Energy-aware edge AI accelerator design for applications from CNNs to LLMs
Artificial intelligence algorithms have driven rapid evolution in CPU, GPU, NPU and memory architectures to support increasingly diverse workloads across cloud and edge platforms. While GPU and NPU clusters dominate large scale training and inference, edge applications require specialised, energy efficient and high performance AI chips capable of low latency on device processing. Modern AI models rely on large parameter counts and GEMM operations, resulting in substantial energy consumption that limits edge deployment. This motivates the development of highly energy efficient edge AI accelerators to extend battery life, reduce power consumption and enable real time operation.

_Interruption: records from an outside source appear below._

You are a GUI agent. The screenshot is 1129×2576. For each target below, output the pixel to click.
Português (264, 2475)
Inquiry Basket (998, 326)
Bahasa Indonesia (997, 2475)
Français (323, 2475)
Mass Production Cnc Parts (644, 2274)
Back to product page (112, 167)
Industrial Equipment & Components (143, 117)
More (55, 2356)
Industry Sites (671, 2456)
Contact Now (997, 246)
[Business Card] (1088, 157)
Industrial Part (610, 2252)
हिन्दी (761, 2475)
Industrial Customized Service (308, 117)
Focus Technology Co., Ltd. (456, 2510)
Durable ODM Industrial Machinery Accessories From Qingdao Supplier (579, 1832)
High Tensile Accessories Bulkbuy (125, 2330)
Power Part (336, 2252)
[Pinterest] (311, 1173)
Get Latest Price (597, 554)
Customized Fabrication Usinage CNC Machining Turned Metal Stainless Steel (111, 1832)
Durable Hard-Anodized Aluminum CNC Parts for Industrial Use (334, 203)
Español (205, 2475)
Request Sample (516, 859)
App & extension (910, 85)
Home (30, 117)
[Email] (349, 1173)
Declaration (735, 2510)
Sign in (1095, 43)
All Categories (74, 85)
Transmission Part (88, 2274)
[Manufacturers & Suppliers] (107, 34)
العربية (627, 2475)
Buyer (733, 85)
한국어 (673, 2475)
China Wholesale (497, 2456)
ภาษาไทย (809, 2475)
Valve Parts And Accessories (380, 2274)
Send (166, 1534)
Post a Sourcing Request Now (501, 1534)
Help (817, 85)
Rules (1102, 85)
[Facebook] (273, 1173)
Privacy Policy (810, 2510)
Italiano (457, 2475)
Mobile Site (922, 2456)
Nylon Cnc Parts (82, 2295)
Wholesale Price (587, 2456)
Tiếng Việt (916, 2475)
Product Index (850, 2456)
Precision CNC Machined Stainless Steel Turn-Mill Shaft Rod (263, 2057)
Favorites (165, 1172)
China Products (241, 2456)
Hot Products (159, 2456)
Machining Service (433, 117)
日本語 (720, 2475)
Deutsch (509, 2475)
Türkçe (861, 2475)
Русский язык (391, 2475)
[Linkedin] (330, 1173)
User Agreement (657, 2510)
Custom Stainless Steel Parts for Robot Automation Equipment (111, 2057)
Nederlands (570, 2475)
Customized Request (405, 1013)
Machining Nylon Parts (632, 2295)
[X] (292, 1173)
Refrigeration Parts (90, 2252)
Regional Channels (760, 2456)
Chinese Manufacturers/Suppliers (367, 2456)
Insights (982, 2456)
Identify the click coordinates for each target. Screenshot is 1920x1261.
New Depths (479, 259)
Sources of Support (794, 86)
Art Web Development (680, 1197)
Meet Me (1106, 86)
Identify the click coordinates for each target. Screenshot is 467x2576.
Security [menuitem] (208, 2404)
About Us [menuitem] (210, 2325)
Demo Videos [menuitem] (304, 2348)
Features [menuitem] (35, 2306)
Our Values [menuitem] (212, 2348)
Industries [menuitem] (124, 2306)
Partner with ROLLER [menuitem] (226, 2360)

However, existing accelerator paradigms face fundamental challenges. For example, spiking neural network accelerators suffer from fan in limitations and quantisation induced accuracy loss. Binary neural network accelerator designs must balance energy efficiency, performance and minimised data movement. Attention and large language model based accelerators are constrained by memory capacity and bandwidth, as well as the efficient execution of mixed precision and non-linear operations. These challenges highlight the need for new AI chip architectures that jointly optimise energy efficiency, performance, area and system level integration for edge AI.
The dissertation investigates four AI accelerator design directions, each validated through tapeout prototypes. Spiking Neural Network (SNN) accelerators are explored with in network computing. Binary Neural Network (BNN) accelerators are studied using latch XOR logic for local computation. Attention-based accelerators are proposed with reconfigurable domino logic for in memory multiplication and sign group aggregation, supporting dual FP8 formats E4M3 and E5M2. Finally, large language model (LLM) accelerators are examined to support BitNet with optimised execution of mixed-precision integer and BF16 computations as well as non-linear operations including Softmax, RoPE, and RMS normalisation.
Speaker’s profile
Dongrui Li is a PhD candidate in the ISTD pillar at SUTD under the A*STAR Graduate Scholarship (AGS). His research focuses on AI chip design, including transformer-based LLM processors, neuromorphic processors, CNN/BNN accelerators, and NPU/compute-in-memory architectures, with a strong emphasis on extreme software–hardware co-design. He has completed 4 tapeouts in 28 nm and 40 nm technologies. He received his BEng in IC design from Nanyang Technological University under the NTU Science and Engineering Scholarship.